Towards Efficient and Reliable Data Center Systems
Cloud computing plays a critical role in providing computing resources to many organizations. The relentless of the need for cloud service makes reliability and efficiency two primary metrics of interest. However, the existing data center system design falls short on these two goals. Specifically, (1) operating systems have significant overheads in providing virtualization support to cloud applications; (2) network infrastructure incurs excessive cost; (3) infrastructure problems are notoriously difficult to debug and mitigate.
I will cover three projects for tackling these problems. My main focus of the talk is Slim, an efficient network stack design for container virtualization.

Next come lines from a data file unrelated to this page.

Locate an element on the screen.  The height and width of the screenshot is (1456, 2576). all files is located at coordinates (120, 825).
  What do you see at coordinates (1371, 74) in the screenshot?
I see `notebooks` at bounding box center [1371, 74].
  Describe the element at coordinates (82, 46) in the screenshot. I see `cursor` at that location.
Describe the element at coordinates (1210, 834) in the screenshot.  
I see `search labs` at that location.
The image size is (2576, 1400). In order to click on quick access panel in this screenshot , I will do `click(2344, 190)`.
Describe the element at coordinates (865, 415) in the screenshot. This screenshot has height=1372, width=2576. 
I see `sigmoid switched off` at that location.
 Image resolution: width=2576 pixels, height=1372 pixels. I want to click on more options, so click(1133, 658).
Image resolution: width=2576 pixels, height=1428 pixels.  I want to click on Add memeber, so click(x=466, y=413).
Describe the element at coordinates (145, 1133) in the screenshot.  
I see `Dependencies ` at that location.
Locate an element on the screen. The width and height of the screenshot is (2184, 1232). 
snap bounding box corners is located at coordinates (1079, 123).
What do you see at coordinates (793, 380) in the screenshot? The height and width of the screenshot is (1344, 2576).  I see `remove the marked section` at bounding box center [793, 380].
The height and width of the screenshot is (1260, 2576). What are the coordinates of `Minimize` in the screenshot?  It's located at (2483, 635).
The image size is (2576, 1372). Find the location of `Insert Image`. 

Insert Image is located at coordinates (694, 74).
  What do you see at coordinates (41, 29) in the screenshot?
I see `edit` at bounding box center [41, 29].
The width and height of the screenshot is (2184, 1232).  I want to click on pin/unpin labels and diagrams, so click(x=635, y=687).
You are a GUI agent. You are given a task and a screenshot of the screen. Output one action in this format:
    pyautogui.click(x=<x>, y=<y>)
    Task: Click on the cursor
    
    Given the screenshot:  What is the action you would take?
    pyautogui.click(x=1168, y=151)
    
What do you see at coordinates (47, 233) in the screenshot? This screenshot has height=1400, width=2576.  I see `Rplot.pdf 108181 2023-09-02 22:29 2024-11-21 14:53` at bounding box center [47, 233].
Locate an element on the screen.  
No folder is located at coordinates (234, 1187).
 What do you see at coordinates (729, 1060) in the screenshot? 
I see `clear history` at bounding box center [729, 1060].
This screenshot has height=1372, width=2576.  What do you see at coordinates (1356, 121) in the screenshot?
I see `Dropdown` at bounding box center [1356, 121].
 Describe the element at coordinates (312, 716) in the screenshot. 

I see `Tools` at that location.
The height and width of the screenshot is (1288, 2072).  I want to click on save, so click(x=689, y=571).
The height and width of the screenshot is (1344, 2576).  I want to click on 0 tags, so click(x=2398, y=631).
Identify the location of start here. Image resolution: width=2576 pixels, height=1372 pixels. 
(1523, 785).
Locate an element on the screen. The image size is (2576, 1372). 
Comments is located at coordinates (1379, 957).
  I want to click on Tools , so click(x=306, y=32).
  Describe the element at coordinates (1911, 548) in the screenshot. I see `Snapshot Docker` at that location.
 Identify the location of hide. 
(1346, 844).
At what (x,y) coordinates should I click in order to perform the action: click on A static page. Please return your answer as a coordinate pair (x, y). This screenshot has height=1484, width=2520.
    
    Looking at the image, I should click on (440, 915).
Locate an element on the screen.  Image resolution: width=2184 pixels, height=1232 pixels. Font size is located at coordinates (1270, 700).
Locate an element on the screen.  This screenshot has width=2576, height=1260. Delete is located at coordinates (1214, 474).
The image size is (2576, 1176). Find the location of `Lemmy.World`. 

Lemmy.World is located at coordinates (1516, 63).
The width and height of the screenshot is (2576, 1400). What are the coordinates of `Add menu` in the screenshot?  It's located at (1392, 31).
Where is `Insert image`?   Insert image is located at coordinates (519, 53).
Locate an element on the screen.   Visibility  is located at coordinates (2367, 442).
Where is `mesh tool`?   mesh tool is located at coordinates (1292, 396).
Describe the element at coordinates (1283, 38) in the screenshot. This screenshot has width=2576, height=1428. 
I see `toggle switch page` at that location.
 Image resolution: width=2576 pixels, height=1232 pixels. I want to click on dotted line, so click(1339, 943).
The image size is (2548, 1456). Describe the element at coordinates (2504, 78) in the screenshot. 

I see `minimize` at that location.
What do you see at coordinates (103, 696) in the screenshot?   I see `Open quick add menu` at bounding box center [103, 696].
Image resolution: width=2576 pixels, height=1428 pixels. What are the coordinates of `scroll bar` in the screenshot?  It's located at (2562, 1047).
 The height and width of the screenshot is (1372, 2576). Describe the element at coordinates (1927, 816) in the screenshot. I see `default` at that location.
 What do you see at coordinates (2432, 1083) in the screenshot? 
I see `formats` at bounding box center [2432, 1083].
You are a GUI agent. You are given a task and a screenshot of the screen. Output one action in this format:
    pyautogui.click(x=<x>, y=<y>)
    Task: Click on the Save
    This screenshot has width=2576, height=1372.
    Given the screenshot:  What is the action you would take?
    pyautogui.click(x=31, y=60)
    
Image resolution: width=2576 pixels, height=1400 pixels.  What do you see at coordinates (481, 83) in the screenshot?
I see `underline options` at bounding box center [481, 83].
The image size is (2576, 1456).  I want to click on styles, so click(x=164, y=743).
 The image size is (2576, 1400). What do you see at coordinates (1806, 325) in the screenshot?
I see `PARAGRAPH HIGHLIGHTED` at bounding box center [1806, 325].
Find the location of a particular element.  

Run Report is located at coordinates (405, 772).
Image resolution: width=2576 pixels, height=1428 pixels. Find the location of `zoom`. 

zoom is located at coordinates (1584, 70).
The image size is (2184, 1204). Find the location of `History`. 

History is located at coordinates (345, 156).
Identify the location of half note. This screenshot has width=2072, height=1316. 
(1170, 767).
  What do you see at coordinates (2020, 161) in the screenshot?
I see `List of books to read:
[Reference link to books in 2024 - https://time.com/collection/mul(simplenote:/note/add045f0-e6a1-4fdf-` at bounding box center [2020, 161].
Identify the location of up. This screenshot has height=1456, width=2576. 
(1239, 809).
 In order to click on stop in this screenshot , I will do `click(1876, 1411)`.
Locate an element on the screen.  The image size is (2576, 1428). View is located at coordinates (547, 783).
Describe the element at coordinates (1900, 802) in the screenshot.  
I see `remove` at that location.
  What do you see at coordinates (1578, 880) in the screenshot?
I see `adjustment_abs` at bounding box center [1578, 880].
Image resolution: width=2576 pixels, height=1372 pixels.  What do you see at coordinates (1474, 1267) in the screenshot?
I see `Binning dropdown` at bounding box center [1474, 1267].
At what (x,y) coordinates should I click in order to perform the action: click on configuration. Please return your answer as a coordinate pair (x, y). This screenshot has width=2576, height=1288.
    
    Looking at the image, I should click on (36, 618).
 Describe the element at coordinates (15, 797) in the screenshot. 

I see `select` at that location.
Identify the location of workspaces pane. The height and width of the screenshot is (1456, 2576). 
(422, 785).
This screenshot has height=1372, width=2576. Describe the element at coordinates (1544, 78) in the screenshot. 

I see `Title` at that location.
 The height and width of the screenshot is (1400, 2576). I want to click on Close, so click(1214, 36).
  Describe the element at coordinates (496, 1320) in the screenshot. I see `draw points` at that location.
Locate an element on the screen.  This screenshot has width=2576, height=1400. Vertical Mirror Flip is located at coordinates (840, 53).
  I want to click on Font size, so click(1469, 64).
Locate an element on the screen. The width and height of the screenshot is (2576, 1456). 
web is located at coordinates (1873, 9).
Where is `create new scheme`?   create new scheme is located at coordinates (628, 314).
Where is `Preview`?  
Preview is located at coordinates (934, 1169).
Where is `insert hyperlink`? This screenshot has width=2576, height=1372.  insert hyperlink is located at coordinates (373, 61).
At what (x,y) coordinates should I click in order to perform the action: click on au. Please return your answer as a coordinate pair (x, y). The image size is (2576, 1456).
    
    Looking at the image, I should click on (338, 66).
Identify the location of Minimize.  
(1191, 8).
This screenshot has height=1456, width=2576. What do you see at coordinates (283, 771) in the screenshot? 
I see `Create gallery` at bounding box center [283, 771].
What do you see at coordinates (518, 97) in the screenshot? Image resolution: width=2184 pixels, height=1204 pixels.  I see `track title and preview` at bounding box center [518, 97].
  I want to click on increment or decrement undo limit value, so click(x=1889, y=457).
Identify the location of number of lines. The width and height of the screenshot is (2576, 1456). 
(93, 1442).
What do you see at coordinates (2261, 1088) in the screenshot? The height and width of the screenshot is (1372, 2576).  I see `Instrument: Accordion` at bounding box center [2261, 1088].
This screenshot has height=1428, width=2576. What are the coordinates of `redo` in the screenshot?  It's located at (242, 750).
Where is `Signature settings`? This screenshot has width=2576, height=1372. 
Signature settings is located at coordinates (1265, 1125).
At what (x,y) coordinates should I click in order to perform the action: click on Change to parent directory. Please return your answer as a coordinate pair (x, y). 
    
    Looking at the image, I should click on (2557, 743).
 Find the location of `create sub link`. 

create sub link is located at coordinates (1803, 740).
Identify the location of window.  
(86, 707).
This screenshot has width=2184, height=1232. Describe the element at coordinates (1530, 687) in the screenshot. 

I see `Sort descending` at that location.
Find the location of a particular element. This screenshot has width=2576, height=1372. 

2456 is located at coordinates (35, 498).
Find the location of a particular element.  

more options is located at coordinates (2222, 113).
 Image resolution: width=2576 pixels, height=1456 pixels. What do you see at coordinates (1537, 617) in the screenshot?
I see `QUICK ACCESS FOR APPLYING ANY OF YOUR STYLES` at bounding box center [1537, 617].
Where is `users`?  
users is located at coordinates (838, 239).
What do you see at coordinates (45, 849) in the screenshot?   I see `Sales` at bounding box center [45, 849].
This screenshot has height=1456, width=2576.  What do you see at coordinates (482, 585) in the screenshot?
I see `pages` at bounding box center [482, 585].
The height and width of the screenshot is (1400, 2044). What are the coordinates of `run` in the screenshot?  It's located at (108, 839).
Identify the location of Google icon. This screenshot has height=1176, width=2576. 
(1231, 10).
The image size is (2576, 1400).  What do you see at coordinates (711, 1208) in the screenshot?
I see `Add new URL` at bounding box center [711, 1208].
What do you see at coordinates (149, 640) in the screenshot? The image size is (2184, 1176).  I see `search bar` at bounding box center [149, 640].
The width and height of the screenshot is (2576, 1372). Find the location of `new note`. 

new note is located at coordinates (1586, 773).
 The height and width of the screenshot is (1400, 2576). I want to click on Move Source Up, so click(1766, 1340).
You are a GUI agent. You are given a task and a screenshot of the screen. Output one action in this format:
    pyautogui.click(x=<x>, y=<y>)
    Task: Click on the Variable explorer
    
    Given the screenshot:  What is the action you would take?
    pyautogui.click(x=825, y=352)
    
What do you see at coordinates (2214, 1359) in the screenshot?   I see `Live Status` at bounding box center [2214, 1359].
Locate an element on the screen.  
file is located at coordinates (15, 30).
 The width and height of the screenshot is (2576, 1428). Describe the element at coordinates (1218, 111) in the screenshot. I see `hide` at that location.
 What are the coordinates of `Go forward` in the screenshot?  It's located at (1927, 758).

Unlike traditional container networking approaches that rely on packet-based network virtualization, Slim virtualizes the network at a per-connection level, lowering the overheads of the operating system. Slim results in 11-66% CPU utilization reduction on popular cloud applications, such as Memcached, Nginx, PostgreSQL, and Apache Kafka. I will then briefly touch on CorrOpt, a system that reduces packet corruption loss in the data center networks by three to six orders of magnitude, and RAIL, a data center network architecture that reduces the total cost of the network by up to 44%. At the end of the talk, I will discuss future trends in the data center system space.
Danyang Zhuo is a sixth-year Ph.D. student in Computer Science and Engineering at the University of Washington, where he is advised by Tom Anderson and Arvind Krishnamurthy. His work spans computer systems and networking, and his recent work focuses on improving the reliability and efficiency of cloud operating systems and data center network architectures. Before starting at the University of Washington, he received his bachelor degree in Electrical Engineering at the University of Illinois Urbana Champaign.